→ SOURCE DATA:
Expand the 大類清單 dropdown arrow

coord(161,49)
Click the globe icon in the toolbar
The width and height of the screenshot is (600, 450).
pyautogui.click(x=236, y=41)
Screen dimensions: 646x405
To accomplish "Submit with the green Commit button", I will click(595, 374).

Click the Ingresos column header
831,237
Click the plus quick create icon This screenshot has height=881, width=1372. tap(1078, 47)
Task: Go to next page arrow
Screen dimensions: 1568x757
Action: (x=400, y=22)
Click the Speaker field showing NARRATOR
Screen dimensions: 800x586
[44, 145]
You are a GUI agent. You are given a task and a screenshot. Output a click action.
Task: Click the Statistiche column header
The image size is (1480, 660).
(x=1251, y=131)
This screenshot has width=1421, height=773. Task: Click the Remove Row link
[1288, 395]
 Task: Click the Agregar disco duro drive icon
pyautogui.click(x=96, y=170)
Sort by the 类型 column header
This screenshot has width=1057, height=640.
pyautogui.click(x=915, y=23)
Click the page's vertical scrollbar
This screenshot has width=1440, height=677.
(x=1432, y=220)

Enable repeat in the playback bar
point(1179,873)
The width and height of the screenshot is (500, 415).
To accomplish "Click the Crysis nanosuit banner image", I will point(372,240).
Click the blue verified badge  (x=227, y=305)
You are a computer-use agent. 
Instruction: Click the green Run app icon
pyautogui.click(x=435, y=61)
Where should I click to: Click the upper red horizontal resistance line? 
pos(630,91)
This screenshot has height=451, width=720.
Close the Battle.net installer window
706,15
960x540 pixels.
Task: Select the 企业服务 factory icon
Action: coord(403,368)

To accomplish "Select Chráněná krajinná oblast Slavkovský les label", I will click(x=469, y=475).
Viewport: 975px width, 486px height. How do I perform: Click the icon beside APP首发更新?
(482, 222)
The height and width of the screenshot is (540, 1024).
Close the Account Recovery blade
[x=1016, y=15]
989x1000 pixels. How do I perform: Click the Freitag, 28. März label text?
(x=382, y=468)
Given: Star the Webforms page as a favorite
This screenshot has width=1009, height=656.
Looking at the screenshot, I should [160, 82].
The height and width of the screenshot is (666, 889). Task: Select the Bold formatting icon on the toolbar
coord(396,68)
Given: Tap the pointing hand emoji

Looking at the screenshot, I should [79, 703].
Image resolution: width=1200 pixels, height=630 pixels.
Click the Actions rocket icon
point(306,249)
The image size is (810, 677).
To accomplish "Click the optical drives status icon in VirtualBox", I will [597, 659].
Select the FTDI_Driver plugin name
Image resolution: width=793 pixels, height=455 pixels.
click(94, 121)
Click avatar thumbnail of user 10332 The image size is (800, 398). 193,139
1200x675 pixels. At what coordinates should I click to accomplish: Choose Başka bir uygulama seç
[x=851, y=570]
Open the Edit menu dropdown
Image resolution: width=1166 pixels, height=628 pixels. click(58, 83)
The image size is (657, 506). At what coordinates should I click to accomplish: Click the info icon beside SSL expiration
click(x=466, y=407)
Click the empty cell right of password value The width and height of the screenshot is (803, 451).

→ WORK REQUEST: Copy each line of the data above exactly as it appears.

→ ANSWER SECTION:
Expand the 大類清單 dropdown arrow

coord(161,49)
Click the globe icon in the toolbar
The width and height of the screenshot is (600, 450).
pyautogui.click(x=236, y=41)
Screen dimensions: 646x405
To accomplish "Submit with the green Commit button", I will click(595, 374).

Click the Ingresos column header
831,237
Click the plus quick create icon This screenshot has height=881, width=1372. tap(1078, 47)
Task: Go to next page arrow
Screen dimensions: 1568x757
Action: (x=400, y=22)
Click the Speaker field showing NARRATOR
Screen dimensions: 800x586
[44, 145]
You are a GUI agent. You are given a task and a screenshot. Output a click action.
Task: Click the Statistiche column header
The image size is (1480, 660).
(x=1251, y=131)
This screenshot has width=1421, height=773. Task: Click the Remove Row link
[1288, 395]
 Task: Click the Agregar disco duro drive icon
pyautogui.click(x=96, y=170)
Sort by the 类型 column header
This screenshot has width=1057, height=640.
pyautogui.click(x=915, y=23)
Click the page's vertical scrollbar
This screenshot has width=1440, height=677.
(x=1432, y=220)

Enable repeat in the playback bar
point(1179,873)
The width and height of the screenshot is (500, 415).
To accomplish "Click the Crysis nanosuit banner image", I will point(372,240).
Click the blue verified badge  (x=227, y=305)
You are a computer-use agent. 
Instruction: Click the green Run app icon
pyautogui.click(x=435, y=61)
Where should I click to: Click the upper red horizontal resistance line? 
pos(630,91)
This screenshot has height=451, width=720.
Close the Battle.net installer window
706,15
960x540 pixels.
Task: Select the 企业服务 factory icon
Action: coord(403,368)

To accomplish "Select Chráněná krajinná oblast Slavkovský les label", I will click(x=469, y=475).
Viewport: 975px width, 486px height. How do I perform: Click the icon beside APP首发更新?
(482, 222)
The height and width of the screenshot is (540, 1024).
Close the Account Recovery blade
[x=1016, y=15]
989x1000 pixels. How do I perform: Click the Freitag, 28. März label text?
(x=382, y=468)
Given: Star the Webforms page as a favorite
This screenshot has width=1009, height=656.
Looking at the screenshot, I should [160, 82].
The height and width of the screenshot is (666, 889). Task: Select the Bold formatting icon on the toolbar
coord(396,68)
Given: Tap the pointing hand emoji

Looking at the screenshot, I should [79, 703].
Image resolution: width=1200 pixels, height=630 pixels.
Click the Actions rocket icon
point(306,249)
The image size is (810, 677).
To accomplish "Click the optical drives status icon in VirtualBox", I will [597, 659].
Select the FTDI_Driver plugin name
Image resolution: width=793 pixels, height=455 pixels.
click(94, 121)
Click avatar thumbnail of user 10332 The image size is (800, 398). 193,139
1200x675 pixels. At what coordinates should I click to accomplish: Choose Başka bir uygulama seç
[x=851, y=570]
Open the Edit menu dropdown
Image resolution: width=1166 pixels, height=628 pixels. click(58, 83)
The image size is (657, 506). At what coordinates should I click to accomplish: Click the info icon beside SSL expiration
click(x=466, y=407)
Click the empty cell right of password value The width and height of the screenshot is (803, 451).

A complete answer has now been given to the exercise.